Recovery plans reflect government’s erratic performance
02 July, 2020
Chancellor Rishi Sunak
THE Leicester lockdown is likely to be among the first of many flare-ups that will disfigure our lives for some time to come.
It is likely to take many months to produce a vaccine and even then Covid 19 virus will prove an elusive victim, according to scientists. They of course have differing opinions but several who were publicly supportive of the government are now seen less in public.
The government rallied to the economy at the outbreak of the pandemic and has so far kept the economy afloat – just.
In the absence of the next steps, it governs by “announcements”, seeking headlines for various projects, many of which do not amount to a great deal – the planned expenditure on roads or hospitals will not materially affect things.
Its more grandiose plans for the northern regions will take years to come into effect – and much of the skilled labour will come from outside the UK which has neglected its manufacturing base for 30 years.
Jobs and housing – these are the two main missing links in the chain. Companies are preparing to lay off staff once their furloughed pay comes to an end at the end of October.
Employment could be boosted by a housing drive but we shall see whether it is aired in a sort of Keynesian state intervention programme in the Chancellor’s autumn budget.
In the meantime rents remain staggeringly high in Camden and central London while little land is available for development. The government opposes any form of rent control. The council does its best but is limited by falling funds from Whitehall and tight centralised controls.
According to the latest figures from the Office of National Statistics, future demand will be for studio or one bedroom units as a diminishing child population will mean fewer families.

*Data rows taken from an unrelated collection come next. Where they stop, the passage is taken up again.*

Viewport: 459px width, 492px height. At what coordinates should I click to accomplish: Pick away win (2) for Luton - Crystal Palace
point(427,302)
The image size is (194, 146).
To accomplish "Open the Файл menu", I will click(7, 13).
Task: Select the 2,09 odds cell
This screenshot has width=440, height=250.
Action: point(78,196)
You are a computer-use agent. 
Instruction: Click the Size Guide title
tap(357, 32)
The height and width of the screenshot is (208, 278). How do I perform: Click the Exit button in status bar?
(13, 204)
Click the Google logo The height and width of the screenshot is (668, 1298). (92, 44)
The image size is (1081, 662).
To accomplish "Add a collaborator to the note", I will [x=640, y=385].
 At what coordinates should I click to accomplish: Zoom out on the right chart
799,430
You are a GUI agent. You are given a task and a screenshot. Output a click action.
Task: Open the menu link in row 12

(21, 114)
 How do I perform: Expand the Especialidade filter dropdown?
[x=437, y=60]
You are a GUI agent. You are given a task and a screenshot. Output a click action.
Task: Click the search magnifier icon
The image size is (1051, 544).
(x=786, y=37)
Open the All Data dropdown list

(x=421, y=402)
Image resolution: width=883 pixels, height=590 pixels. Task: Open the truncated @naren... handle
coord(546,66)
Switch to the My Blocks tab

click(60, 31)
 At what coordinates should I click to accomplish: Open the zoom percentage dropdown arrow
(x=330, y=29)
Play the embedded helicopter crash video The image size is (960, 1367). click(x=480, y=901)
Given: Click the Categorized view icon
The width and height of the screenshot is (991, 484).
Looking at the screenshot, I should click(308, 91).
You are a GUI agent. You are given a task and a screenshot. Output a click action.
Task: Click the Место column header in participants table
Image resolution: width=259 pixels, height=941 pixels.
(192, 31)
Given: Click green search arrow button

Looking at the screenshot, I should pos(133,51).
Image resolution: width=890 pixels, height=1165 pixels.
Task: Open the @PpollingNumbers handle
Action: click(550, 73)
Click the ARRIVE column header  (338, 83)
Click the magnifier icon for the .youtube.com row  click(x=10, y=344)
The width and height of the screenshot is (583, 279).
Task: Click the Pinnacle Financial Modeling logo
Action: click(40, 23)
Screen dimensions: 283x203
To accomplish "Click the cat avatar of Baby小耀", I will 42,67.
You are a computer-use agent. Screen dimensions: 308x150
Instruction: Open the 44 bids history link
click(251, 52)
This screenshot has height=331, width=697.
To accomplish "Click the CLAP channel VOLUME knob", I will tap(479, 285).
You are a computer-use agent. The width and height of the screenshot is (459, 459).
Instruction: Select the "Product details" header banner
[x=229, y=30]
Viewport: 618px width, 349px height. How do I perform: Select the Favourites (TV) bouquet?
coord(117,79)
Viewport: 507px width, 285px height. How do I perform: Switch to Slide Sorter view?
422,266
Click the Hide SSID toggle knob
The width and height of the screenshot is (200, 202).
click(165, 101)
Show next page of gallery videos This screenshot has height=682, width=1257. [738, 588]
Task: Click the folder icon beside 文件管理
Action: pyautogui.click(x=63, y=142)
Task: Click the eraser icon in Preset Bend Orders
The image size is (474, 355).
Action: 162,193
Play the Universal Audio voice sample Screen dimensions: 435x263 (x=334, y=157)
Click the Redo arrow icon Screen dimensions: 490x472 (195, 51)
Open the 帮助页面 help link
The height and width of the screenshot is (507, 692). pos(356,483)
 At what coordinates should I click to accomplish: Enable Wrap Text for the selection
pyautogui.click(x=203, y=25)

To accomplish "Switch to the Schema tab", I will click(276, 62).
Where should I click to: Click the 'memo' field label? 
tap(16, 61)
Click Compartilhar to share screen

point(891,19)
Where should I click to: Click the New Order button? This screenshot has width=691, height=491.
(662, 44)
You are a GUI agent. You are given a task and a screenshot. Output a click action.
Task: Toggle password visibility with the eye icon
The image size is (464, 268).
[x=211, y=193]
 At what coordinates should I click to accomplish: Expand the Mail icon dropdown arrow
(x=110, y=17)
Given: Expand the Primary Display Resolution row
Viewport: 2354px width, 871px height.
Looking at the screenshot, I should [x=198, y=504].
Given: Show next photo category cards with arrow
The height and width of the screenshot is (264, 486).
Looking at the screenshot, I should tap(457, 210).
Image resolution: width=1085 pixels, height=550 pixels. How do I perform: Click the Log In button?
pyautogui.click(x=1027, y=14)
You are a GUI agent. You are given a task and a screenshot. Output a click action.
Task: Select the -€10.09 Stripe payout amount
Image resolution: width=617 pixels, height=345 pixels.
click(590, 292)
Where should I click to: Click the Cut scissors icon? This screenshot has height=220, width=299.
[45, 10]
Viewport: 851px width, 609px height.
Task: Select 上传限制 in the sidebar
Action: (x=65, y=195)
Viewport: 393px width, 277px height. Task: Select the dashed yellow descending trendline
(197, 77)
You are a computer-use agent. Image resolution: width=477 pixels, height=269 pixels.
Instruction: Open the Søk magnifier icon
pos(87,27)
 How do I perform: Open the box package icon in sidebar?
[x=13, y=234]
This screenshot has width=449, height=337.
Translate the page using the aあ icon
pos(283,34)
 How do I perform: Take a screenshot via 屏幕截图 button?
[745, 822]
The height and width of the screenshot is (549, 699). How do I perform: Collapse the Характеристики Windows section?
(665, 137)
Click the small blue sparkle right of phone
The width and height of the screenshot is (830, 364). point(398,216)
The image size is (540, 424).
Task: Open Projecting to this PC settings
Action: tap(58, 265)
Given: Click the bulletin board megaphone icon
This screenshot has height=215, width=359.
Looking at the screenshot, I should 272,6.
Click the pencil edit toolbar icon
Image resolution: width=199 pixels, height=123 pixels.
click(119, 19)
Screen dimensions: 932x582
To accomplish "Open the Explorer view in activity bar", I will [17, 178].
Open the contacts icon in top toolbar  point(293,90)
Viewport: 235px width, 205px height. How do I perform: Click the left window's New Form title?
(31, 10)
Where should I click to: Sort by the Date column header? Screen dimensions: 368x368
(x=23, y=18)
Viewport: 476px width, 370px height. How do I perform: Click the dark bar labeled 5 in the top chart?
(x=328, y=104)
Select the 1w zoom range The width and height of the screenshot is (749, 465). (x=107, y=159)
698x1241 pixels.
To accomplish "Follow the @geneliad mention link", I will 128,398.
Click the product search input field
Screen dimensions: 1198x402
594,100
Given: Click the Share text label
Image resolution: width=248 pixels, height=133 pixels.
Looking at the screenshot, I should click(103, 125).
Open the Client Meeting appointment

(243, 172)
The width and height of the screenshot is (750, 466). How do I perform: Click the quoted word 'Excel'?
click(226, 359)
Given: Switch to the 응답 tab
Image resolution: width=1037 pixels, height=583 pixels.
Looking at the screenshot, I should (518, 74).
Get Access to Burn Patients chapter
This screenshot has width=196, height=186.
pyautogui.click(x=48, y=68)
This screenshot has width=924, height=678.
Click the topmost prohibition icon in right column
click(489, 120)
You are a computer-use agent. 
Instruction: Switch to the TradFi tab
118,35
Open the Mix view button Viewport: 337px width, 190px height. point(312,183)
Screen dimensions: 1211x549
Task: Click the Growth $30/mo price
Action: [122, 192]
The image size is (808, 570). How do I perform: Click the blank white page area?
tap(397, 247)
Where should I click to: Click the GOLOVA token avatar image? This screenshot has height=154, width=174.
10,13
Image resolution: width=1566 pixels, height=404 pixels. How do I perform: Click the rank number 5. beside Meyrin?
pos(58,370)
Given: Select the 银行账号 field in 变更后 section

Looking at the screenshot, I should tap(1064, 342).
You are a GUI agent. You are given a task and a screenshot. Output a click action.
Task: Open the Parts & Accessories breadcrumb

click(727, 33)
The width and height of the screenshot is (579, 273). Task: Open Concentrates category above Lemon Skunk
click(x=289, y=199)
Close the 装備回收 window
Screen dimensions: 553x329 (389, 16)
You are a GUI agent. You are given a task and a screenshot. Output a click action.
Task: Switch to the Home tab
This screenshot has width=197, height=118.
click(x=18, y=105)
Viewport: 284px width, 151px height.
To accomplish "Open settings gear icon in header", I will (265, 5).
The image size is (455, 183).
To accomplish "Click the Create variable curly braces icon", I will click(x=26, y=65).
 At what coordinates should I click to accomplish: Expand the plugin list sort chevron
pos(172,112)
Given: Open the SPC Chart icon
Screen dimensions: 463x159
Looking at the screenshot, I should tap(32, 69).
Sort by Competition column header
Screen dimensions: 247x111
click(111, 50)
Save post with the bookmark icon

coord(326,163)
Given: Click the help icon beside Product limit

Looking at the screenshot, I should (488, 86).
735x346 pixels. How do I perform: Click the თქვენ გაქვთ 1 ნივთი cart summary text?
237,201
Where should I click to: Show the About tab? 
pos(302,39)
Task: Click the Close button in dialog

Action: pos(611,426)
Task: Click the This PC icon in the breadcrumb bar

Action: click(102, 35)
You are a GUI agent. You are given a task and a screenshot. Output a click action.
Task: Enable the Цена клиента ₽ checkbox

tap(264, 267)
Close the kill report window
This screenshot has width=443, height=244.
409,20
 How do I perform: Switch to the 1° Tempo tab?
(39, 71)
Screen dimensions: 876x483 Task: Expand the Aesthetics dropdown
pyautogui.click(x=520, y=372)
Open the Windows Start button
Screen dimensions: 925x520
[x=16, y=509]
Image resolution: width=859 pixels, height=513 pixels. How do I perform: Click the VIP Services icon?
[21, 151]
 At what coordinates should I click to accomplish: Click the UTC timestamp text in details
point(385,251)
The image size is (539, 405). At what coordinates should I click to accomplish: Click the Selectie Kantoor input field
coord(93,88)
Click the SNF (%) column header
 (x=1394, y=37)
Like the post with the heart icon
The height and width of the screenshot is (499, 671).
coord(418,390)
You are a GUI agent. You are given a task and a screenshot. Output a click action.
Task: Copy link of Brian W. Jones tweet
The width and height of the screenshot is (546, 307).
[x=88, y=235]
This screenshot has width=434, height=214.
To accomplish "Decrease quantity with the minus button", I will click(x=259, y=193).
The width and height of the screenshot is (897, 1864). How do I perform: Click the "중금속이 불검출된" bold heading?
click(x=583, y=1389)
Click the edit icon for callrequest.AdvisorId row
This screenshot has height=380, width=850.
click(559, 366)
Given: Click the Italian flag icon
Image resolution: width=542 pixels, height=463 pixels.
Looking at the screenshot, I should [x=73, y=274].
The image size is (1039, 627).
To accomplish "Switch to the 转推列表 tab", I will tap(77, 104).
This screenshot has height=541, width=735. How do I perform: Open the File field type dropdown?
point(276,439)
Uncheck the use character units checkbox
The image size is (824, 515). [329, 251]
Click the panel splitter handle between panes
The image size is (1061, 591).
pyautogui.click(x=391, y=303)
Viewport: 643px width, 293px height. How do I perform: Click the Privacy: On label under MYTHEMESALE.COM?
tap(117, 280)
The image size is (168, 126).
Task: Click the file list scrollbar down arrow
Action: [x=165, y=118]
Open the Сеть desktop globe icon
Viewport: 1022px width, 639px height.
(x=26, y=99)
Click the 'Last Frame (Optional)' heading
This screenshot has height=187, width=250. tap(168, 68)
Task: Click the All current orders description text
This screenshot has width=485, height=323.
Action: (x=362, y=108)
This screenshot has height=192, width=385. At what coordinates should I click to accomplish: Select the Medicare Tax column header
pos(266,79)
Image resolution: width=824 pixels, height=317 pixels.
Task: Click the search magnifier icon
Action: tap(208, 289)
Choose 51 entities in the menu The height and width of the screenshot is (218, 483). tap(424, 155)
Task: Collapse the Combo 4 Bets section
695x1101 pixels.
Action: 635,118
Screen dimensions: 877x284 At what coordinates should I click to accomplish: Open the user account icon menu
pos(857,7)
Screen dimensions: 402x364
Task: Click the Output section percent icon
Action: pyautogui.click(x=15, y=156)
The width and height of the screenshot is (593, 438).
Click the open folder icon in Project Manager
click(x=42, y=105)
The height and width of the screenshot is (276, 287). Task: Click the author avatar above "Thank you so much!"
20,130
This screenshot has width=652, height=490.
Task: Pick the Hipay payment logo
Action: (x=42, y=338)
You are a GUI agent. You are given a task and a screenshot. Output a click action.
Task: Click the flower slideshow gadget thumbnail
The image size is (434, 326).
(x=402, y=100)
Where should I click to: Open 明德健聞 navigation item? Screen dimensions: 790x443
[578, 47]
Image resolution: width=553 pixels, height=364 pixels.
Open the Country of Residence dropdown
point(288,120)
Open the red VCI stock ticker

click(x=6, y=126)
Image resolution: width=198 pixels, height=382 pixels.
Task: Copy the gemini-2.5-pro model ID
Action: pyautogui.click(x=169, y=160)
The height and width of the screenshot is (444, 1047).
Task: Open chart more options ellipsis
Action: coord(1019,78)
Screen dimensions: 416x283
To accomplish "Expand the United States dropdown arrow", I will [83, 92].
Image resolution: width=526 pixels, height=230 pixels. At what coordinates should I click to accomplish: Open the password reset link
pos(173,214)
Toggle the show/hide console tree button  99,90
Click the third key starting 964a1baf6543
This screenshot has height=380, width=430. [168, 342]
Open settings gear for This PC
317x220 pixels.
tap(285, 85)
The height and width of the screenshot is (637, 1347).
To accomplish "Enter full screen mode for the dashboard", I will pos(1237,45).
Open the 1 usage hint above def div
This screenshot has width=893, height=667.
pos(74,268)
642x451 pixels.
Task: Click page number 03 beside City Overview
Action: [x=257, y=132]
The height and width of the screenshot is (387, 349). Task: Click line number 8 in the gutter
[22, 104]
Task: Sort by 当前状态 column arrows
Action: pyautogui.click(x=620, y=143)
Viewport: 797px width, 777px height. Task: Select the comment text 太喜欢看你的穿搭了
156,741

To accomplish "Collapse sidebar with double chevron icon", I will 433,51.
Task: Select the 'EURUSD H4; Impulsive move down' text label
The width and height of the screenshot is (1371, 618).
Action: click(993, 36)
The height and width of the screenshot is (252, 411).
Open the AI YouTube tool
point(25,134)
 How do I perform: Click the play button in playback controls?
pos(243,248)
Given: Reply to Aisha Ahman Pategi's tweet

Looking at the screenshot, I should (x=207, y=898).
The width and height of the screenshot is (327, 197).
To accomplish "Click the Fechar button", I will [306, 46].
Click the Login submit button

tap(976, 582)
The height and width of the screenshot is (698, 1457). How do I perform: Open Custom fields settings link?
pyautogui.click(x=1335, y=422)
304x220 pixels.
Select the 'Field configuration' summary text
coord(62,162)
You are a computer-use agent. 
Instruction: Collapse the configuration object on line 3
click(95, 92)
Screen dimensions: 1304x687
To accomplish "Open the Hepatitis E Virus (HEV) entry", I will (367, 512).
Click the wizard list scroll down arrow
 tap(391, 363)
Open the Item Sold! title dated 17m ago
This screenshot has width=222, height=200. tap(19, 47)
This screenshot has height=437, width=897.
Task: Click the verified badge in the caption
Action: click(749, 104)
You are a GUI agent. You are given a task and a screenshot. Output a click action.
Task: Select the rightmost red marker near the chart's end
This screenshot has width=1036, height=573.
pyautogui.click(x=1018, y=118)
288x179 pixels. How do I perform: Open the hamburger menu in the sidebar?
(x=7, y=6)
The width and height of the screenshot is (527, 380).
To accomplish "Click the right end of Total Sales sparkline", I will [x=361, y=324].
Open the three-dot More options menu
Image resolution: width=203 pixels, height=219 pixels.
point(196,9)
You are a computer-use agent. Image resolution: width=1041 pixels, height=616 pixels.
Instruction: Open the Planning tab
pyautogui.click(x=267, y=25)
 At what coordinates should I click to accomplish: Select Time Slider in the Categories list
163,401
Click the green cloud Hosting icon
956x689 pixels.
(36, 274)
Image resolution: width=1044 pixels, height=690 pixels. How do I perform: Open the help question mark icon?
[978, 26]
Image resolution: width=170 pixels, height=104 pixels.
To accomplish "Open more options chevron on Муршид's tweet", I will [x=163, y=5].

In the battle to defeat the virus, the victims in the front line are black and Asian workers – in hospitals, shops and transport. Councillors sent a message from the town hall this week underlining this reality which is recognised by the government.
But what can the council do with its limited powers?
The media plays up the need to get Britain back to work which means it tends to play down the dangers of the virus.
Hence, it was caught unawares by the Leicester outbreak though non-government scientists have been repeatedly warning this was bound to happen. They were amazed, in a YouTube broadcast this week, that the government had managed to make pubs safe before schools were secure for children.
To them, it summed up the topsy-turvy performance of the government.